#### DOCUMENT TEXT
▬▬▬▬▬▬
Into the Blue: Treasure

Treasure

If I list the acts I am most proud of, and which bring me the greatest joy, raising Pip and Phoebe would certainly be at the top, but right below: gardening.

Every November, I sit on the ground between my leaf-covered garden beds, legs straight out, with a basket of last summer's remaining garlic at my side.  As I carefully separate the heads into their multiple parts, the outer peels gather around me, sticking to my fingers and pants.  The process takes about twenty minutes, and as I work, I wonder why it took me so long--why do I always wait for the threat of frost to stop my ridiculous game of procrastination.  I gather the separated cloves into a pile, running my fingers through the fallen peels to make sure I haven't missed any.  I pouch the cloves in the bottom of my sweater, and one by one, press them down into the garden dirt, points up.  I talk to them too as I imagine their relief in being placed right where they are meant to be: "Rest up," I say, "I'll be watching you, waiting for your green tips to signal spring is near.  Until then, thank you."
▬▬▬▬▬▬
#### GIVEN REQUEST 1
In the gardening essay, how long does the narrator say it takes to separate the garlic heads?
#### GIVEN REQUEST 2
Decide whether each statement agrees with the gardening essay, and quote the words that settle it: (a) The narrator presses the garlic cloves into the dirt points down. (b) The garlic in the basket is left over from last summer. (c) The narrator plants the garlic every November.
#### GIVEN REQUEST 3
Carry on the gardening essay from the point where it stops.

Excerpt from a dataset
▬▬▬▬▬▬
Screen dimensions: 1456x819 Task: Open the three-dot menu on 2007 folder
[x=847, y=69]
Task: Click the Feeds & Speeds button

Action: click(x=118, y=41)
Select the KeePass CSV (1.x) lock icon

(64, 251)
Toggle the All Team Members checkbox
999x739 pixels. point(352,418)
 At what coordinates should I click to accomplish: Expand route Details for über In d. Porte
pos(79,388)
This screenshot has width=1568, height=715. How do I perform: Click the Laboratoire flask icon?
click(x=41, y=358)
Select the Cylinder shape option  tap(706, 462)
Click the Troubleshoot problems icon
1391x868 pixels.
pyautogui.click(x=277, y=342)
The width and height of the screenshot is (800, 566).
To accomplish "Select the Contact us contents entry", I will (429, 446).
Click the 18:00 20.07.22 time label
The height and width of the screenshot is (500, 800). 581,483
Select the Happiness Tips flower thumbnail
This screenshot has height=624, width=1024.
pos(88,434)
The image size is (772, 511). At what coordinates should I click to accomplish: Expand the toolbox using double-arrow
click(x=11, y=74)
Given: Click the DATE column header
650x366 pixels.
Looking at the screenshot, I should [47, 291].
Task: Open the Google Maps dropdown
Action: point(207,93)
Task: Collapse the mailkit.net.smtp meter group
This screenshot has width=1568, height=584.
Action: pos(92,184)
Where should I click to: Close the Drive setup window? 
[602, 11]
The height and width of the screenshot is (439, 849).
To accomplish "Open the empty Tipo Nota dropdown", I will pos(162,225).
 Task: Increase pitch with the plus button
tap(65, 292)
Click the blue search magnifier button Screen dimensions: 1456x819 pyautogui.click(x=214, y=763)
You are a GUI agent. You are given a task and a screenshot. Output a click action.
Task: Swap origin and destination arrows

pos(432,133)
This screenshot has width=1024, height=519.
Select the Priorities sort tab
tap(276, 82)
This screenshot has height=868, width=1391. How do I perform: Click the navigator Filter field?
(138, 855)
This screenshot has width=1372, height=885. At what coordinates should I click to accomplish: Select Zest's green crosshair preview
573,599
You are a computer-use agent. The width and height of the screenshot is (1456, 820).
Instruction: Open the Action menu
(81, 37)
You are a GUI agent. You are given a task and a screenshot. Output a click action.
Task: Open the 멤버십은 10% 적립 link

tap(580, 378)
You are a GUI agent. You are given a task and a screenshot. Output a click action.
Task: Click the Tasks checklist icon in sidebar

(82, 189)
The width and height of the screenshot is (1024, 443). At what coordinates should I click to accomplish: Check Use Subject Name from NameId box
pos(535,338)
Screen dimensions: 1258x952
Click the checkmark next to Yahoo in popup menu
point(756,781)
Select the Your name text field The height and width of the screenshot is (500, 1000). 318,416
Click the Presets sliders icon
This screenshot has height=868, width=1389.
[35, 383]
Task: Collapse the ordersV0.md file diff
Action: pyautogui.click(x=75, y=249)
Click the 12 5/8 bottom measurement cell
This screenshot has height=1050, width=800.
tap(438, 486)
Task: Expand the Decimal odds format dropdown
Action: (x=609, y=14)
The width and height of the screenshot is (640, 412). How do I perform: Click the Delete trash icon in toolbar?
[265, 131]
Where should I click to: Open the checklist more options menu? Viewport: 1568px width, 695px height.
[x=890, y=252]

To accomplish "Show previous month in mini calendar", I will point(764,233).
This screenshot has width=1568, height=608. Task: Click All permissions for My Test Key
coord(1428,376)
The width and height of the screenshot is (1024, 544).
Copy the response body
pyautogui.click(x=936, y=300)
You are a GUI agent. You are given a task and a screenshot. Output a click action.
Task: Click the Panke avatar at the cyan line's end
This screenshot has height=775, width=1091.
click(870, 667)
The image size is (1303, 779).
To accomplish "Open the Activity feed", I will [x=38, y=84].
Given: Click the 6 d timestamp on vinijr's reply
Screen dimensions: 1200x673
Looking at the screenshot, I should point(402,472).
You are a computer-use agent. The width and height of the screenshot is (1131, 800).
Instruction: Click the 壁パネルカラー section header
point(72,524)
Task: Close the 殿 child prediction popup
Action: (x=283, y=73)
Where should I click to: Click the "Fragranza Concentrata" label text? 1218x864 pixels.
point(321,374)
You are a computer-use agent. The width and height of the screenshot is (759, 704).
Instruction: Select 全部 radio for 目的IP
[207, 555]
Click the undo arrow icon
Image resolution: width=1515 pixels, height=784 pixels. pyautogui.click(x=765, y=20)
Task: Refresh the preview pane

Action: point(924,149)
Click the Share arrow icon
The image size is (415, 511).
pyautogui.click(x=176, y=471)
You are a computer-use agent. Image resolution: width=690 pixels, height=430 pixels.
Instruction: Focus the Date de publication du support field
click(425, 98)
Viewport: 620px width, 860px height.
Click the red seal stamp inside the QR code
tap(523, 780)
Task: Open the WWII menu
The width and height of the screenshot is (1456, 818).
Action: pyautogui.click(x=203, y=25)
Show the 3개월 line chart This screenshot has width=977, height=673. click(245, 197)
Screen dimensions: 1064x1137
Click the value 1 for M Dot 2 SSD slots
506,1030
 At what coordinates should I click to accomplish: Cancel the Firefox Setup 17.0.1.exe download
▬▬▬▬▬▬
#### TASK ANSWER 1
About twenty minutes.

#### TASK ANSWER 2
(a) No: "press them down into the garden dirt, points up."
(b) Yes: "a basket of last summer's remaining garlic"
(c) Yes: "Every November, I sit on the ground between my leaf-covered garden beds"

#### TASK ANSWER 3
This year while planting the cloves, my fingers find a buried potato.  Her skin and flesh are healthy despite not being attached to a root system all the months since June's harvest.  "I must of missed you," I say out loud.   And then, I find another potato, and another, and another, all of them small, healthy, and uniquely shaped.  With each discovery, I am a little more giddy.  I find just enough for a single serving, and decide to supplement our roasted brussels sprouts that night with the unexpected finds.  

When I was young--when my memories are more blurry--we often visited my grandparents at their farm in Westport.  They sold the farm before I turned six, but the memories remain: a flock of sheep; a beautiful sunset; my grandfather in a plaid jacket with a pipe; my grandmother in a kitchen with a hanging rotary phone; stuffed birds behind arced glass hung in the dining room; two dogs named Sarge and Roy.  And I remember treasure buried in the mud out back.  My cousin and I, shovels and buckets in hand, would bundle up and head out to excavate brooches, necklaces, rings --intricate gold pieces with rubies and emeralds and sapphires.  Each visit, our discoveries were more rare, but that never curbed our hunting.  To do this day, I have no explanation as to how the buried costume jewelry landed in my grandparents' back field, but my younger self would have assured you it was pirates.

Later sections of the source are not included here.